2017年6月30日金曜日

【労災ゼロに向けた取り組みは?】日建連・竹中康一安全対策本部長に聞く


 ◇きめ細かい管理で労災減めざす◇

 東京オリンピック・パラリンピック関連工事の本格化や都市部の民間開発による工事量増加に伴い新規入職者が増加している。その一方で労働災害の発生件数の増加も懸念される。

 事故が起こることにより、作業員本人のみならず家族や仲間が悲しみと苦しみを抱え、担い手確保の面でも大きなマイナスとなる。安全管理を徹底し、労働災害を無くすことは建設業界の命題とも言えるだろう。

 日本建設業連合会(日建連)の竹中康一安全対策本部長に、事故を無くすための安全活動方針を聞いた。

 ――建設業の労働災害の発生状況は。

 2016年の全産業での労働災害死亡事故発生件数は2年連続で1000人を下回りました。そのうち建設業の死亡者数は294人です。2015年より10%減少しており長年の目標であった300人以下を達成しました。

 ひとえに皆が安全活動を誠実に取り組んだ結果だと感じています。一方、日本建設業連合会(日建連)会員の死亡者数は土木関連16人、建築関連14人の合計30人で昨年より一人減少しました。
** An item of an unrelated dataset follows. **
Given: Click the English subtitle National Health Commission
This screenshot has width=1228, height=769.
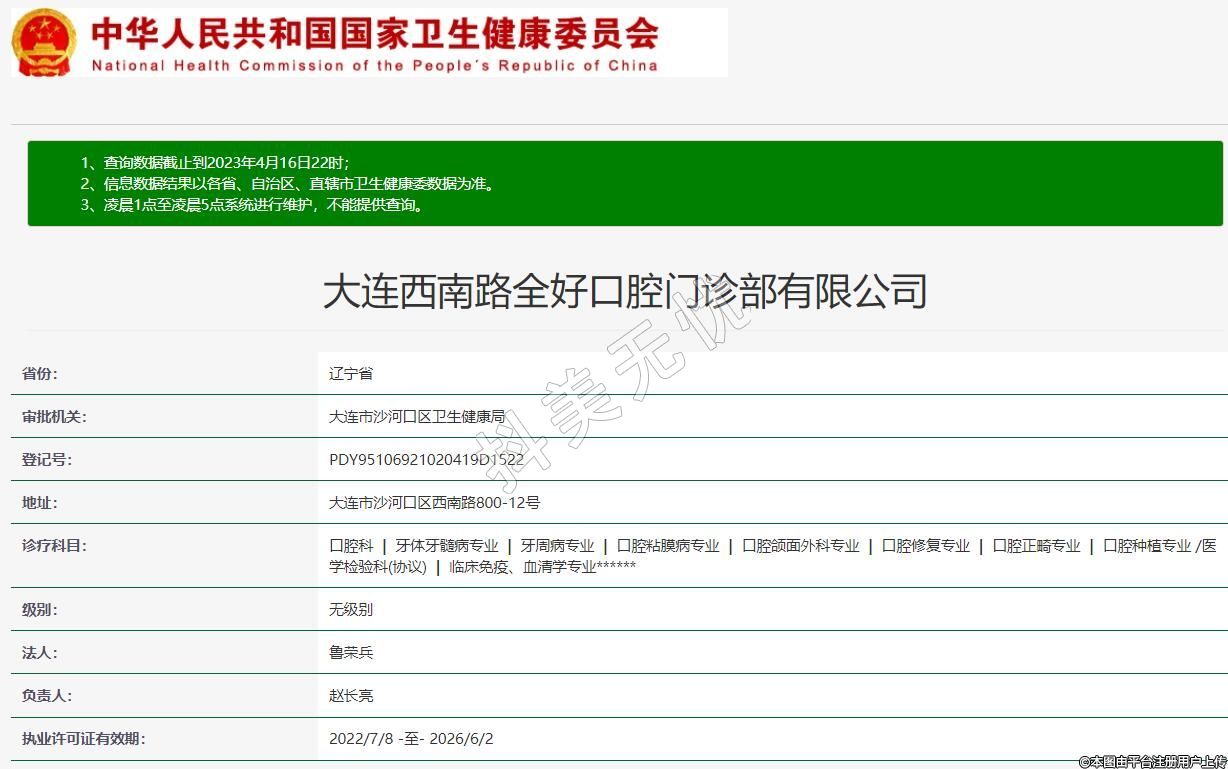Looking at the screenshot, I should [375, 66].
 災害の種類の内訳は、機械による災害が12人、墜落災害が9人となっております。特に昨年の4月には新名神高速道路の建設現場で橋桁落下事故が発生し、多数の死傷者を出す重大事故となりました。

 労働災害には至りませんでしたが、博多の地下鉄工事で大規模な道路陥没事故が発生しました。いずれの事故も一歩間違えば第三者を巻き添えにした事故になっていてもおかしくなく、大変重く受け止めています。

 ――東北復興事業での安全活動は。

 毎年国土交通省との意見交換会を実施していますが、昨年の意見交換会の直前にトンネルでの事故が立て続けに発生しました。そのため東北地方整備局から事故防止の要請がありました。それを受け、6月の災害防止対策特別活動や10月の粉じん傷害防止対策推進強化月間で特に東北地区のトンネル現場を重点的に点検しました。

 伊藤寛治安全対策本部安全委員会委員長も三陸国道工事事務所の現場を巡回するとともに、永井浩泰所長に先駆的なトンネル工事の事故防止例と、安全に対する事務所の取り組みを伺い粉じん傷害防止対策推進強化月間リーフレットで紹介するなど、全国的な水平展開をしました。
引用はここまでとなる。